Per piacere o per paura

Per piacere o per paura

Una risposta molto semplice alla domanda “perché facciamo ciò che facciamo e non facciamo ciò che non facciamo?” potrebbe essere: “per piacere o per paura”, ovvero, più precisamente, per attrazione (o desiderio) del piacere e/o per repulsione (o paura) del dolore. Infatti ritengo che aver paura di una certa cosa implichi prevedere (consciamente o inconsciamente) che quella cosa possa procurarci del dolore, direttamente o indirettamente. Ritengo inoltre che essere attratti da una certa cosa implichi prevedere (consciamente o inconsciamente) che quella cosa possa procurarci del piacere, direttamente o indirettamente.

Ovviamente tale risposta non può essere definitiva perché subito dopo dovremmo farci domande sulla natura del piacere che ci attrae e del dolore che ci repelle. In altre parole, dovremmo chiederci cosa ci piace e cosa ci fa soffrire, e poi chiederci: perché ci piace ciò che ci piace e ci fa paura ciò che ci fa paura?

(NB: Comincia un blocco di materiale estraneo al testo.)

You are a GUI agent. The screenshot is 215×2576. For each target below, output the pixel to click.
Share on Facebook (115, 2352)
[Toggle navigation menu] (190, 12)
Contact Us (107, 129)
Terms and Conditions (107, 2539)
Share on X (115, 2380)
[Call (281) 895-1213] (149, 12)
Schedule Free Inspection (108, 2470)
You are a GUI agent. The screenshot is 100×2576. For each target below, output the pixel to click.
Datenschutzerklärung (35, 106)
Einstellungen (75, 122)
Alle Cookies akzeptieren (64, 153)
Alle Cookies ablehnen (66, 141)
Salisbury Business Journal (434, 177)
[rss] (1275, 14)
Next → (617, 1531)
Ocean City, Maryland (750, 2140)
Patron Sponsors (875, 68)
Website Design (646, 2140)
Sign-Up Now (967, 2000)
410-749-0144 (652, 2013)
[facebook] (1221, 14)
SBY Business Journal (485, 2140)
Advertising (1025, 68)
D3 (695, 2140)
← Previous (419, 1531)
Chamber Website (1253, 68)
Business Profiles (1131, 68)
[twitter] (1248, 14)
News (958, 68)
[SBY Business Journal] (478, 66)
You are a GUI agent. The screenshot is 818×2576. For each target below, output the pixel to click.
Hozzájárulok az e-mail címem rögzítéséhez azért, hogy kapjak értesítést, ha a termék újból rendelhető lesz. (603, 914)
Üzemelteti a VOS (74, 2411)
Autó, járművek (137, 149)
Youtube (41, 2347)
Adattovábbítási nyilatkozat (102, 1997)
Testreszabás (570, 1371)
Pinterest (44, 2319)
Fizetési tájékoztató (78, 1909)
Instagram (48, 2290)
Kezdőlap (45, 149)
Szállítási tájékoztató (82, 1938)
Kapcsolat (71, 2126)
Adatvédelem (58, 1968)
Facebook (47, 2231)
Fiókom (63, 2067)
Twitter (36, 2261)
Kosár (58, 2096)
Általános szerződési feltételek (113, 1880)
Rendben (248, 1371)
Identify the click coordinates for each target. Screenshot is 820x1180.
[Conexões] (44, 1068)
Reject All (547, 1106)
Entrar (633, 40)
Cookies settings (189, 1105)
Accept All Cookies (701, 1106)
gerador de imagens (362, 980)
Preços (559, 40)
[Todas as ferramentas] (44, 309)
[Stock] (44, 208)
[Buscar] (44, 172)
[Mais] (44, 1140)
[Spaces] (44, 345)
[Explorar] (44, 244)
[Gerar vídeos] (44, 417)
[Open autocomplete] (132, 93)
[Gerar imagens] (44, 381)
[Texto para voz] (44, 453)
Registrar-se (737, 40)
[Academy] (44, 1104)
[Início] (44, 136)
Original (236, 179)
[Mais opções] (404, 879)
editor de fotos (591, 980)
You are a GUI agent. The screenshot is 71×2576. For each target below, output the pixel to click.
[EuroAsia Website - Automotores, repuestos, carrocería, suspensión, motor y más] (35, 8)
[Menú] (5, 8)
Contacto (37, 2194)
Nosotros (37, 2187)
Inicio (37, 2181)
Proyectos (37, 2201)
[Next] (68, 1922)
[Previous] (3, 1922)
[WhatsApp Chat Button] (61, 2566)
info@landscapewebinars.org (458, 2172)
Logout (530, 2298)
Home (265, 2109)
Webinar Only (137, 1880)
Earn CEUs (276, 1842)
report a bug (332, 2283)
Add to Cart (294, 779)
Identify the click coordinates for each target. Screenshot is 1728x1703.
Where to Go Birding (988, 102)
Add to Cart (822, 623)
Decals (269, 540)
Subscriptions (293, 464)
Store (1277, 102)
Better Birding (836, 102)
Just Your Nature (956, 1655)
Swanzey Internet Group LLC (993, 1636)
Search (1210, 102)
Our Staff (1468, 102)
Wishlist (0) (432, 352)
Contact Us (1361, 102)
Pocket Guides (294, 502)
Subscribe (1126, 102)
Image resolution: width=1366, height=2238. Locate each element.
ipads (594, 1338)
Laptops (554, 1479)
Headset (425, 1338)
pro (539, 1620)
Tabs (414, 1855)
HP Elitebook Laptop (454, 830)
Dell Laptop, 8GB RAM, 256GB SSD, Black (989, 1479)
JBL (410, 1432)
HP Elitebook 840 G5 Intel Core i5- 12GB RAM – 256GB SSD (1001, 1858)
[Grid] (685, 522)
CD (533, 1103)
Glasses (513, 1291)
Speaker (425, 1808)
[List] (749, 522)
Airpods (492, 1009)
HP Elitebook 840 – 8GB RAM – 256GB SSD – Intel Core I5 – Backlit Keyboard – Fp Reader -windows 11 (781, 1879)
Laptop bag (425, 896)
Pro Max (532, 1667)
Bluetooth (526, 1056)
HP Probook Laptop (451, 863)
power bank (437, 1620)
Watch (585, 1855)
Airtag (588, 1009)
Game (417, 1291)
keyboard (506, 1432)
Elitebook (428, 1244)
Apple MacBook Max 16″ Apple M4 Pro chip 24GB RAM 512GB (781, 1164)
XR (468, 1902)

Per rispondere a tutte queste domande, io parto dal concetto di “bisogno”, intendendo con tale termine ciò che è indispensabile ad un essere vivente per sopravvivere come specie e, seppure per un tempo limitato, come individuo (infatti qualsiasi specie si estinguerebbe se i suoi esemplari non sopravvivessero almeno per il tempo necessario alla loro riproduzione).

Presumo inoltre che il piacere e il dolore siano gli strumenti attraverso i quali l’organismo obbliga gli animali capaci di provare piacere e dolore, a comportarsi in modo da soddisfare in misura sufficiente i bisogni della propria specie.

Questo meccanismo è relativamente semplice se parliamo di bisogni primari, cioè quelli scritti nel DNA, più complesso se parliamo di bisogni secondari o acquisiti, o indotti, ovvero di quei bisogni che costituiscono dei mezzi per soddisfare bisogni primari, ma che possono anche rivelarsi nocivi in tal senso, essendo i bisogni secondari un effetto della cultura, dell’educazione, delle esperienze personali e della loro elaborazione razionale, che può anche essere erronea, così come una cultura può essere più o meno sana.

Per riprendere la semplice risposta alla domanda iniziale, io suppongo che tutto ciò che facciamo lo facciamo per il piacere di farlo o per la paura di non farlo, così come tutto cià che evitiamo di fare, lo evitiamo per la paura di farlo.

Partendo da tale supposizione, credo convenga chiedersi se le nostre previsioni di piacere non siano illusorie, e se le nostre previsioni di dolore (cioè le nostre paure) non siano infondate. Infatti ritengo che una persona è saggia nella misura in cui non ha paure infondate o esagerate rispetto alla loro reale natura, e nella misura in cui non si illude di ricavare piacere da ciò che non lo può conferire, o che è di breve durata e seguito da sofferenze.

In altre parole, il saggio sa realisticamente cosa provoca piacere e cosa provoca dolore, e in quale misura, e si comporta di conseguenza.